Collaboration is a partnership between people and or groups intended to generate a product or achieve a singular objective that is mutually beneficial to all parties involved. Collaboration tends to move forward any kind of work or goal faster than any other approach because it is powered by skills, knowledge, expertise, experience, and insight of many people, not just one person.
It is particularly critical in public service industries because the needs and demands in these industries are complex, multidimensional, and in industries such as health care, filled with severe risks and often times, dire consequences. In a laboratory, for example, a “simple” blood test involves multiple staff, processes, and knowledge areas. All of these units or players must work together not only to deliver the service (blood test) but also to achieve an interdependent goal (accurate and timely test results). A lack of cooperation (an element of collaboration) by team members in any step in this service process results in various negative outcomes, such as patient dissatisfaction, staff frustration, and delay or error in diagnosis or treatment.
More often than not the lack of collaboration surfaces as ineffective behaviour, not deficiencies in technical knowledge and capacity. At the extreme, ineffective behaviour is dysfunctional and includes poor communication, sabotage (conscious or unconscious) of existing processes, refusal to work with or participate in teams, gossip-mongering, apathy, procrastination and disregard for time frames, constant complaining, argumentativeness, rudeness, and resistance to constructive feedback.
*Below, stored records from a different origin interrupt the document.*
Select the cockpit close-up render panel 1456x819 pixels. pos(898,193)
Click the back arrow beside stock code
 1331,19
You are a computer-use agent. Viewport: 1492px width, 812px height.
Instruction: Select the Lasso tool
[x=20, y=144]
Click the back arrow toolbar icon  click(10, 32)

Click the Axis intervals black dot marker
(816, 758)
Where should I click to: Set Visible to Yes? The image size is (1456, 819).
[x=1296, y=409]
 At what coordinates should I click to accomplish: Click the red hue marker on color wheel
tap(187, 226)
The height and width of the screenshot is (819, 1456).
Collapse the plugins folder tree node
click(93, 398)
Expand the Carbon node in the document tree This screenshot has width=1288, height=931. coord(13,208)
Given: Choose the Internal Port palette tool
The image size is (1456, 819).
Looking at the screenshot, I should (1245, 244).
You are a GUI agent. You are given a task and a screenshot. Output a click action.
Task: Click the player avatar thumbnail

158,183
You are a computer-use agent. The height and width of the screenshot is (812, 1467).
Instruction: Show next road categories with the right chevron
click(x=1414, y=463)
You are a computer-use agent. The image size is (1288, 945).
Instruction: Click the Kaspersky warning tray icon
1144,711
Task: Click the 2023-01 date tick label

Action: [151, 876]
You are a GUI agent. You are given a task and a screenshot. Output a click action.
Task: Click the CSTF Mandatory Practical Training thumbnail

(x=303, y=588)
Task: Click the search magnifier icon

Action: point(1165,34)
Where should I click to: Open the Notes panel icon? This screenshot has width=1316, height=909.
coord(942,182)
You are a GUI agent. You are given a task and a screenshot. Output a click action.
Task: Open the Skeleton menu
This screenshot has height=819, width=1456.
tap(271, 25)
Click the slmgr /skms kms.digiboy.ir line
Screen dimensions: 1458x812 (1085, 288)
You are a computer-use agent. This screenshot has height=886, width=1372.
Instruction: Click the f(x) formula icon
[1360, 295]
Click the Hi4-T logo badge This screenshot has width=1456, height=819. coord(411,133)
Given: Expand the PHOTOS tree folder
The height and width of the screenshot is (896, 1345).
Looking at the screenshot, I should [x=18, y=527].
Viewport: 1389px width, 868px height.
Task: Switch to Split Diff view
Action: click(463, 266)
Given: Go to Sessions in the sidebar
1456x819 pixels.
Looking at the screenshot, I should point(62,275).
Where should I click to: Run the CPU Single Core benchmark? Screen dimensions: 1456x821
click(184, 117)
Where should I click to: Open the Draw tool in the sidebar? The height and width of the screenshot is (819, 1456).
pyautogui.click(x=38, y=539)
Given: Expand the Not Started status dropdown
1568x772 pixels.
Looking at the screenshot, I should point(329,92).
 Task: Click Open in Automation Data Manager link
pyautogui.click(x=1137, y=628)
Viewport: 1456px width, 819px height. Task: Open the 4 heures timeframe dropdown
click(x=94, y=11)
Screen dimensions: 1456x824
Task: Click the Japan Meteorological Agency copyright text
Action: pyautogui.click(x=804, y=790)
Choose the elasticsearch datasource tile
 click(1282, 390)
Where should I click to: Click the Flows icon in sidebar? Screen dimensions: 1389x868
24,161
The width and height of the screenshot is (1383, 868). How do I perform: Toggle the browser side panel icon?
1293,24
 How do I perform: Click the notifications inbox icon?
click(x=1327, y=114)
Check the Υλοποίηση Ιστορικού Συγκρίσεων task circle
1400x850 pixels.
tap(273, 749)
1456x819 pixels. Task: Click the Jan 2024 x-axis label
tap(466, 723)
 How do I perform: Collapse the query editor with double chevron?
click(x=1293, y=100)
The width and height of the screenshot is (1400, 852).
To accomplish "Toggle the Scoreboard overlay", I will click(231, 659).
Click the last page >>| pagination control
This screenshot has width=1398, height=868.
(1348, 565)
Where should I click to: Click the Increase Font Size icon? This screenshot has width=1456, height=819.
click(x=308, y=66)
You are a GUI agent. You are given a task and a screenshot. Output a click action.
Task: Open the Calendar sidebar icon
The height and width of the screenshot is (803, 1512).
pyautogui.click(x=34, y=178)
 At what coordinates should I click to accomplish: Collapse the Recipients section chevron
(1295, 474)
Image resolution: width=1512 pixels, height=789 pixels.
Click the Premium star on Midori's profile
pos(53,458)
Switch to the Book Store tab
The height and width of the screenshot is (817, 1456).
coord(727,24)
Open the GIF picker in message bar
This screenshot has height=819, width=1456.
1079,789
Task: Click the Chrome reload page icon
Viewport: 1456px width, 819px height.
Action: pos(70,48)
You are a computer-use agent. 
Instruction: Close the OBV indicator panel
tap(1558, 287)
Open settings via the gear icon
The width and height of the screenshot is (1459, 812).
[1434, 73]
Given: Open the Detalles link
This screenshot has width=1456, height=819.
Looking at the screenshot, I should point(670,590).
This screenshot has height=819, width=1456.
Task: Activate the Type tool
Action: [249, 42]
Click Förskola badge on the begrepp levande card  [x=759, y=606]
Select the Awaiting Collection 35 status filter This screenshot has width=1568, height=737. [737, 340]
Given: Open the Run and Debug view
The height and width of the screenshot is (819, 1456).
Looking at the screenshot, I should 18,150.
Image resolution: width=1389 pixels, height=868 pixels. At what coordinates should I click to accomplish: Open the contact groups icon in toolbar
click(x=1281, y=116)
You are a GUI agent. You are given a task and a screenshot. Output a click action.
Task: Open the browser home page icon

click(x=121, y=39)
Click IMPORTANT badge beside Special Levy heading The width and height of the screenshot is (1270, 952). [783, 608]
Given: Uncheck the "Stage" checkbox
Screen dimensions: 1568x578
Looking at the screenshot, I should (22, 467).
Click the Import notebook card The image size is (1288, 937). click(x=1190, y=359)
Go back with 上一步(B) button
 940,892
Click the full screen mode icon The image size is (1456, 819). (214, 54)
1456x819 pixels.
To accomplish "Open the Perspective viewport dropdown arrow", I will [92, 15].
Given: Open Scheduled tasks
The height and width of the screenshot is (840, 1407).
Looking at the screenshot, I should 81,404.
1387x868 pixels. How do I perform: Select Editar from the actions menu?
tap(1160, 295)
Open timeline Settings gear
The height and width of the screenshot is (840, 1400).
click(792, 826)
That being said, collaboration as a performance improvement strategy, is a necessary ingredient in today’s complex, ambiguous, fast and every-changing workplaces. If the corporate culture goal is for a collaborative workforce, then the critical factor is that everyone – from the top to the bottom – is crystal clear on the types of behaviours that are acceptable and desired, and more importantly, the types of behaviours that are ‘relationship killers’. For most people, it seems this should be common sense, but because we’re unique human beings, what’s common sense for me, and for you, is never the same. People behaviour is at the heart of any corporate culture and must be ‘owned’ by the company. People behaviour is a dynamic ever-changing phenomenon of all healthy organizations and must be addressed, developed and entrenched as often as people move and change roles within the organization.
There are thousands of training sessions out there touting to change workplace behaviours, but it won’t stick until each and every individual takes responsibility for their own behaviour and for the environment within which they work. To do that, a person needs a deep understanding of themselves – the way they think and feel – and how they affect others around them. It is a matter of creating a common ‘behaviour language’, and then learning how to change one’s thinking to produce the necessary behaviour habits that are needed for a positive, happy and productive team, at every organizational level. It is a matter of developing the skill of Positive Presence in every individual at every level of the organization. The skill of Positive Presence is innate in every human being, and with this skill comes the mindset, the vocabulary and the skills needed to take both yourself, your team and your company to the next level.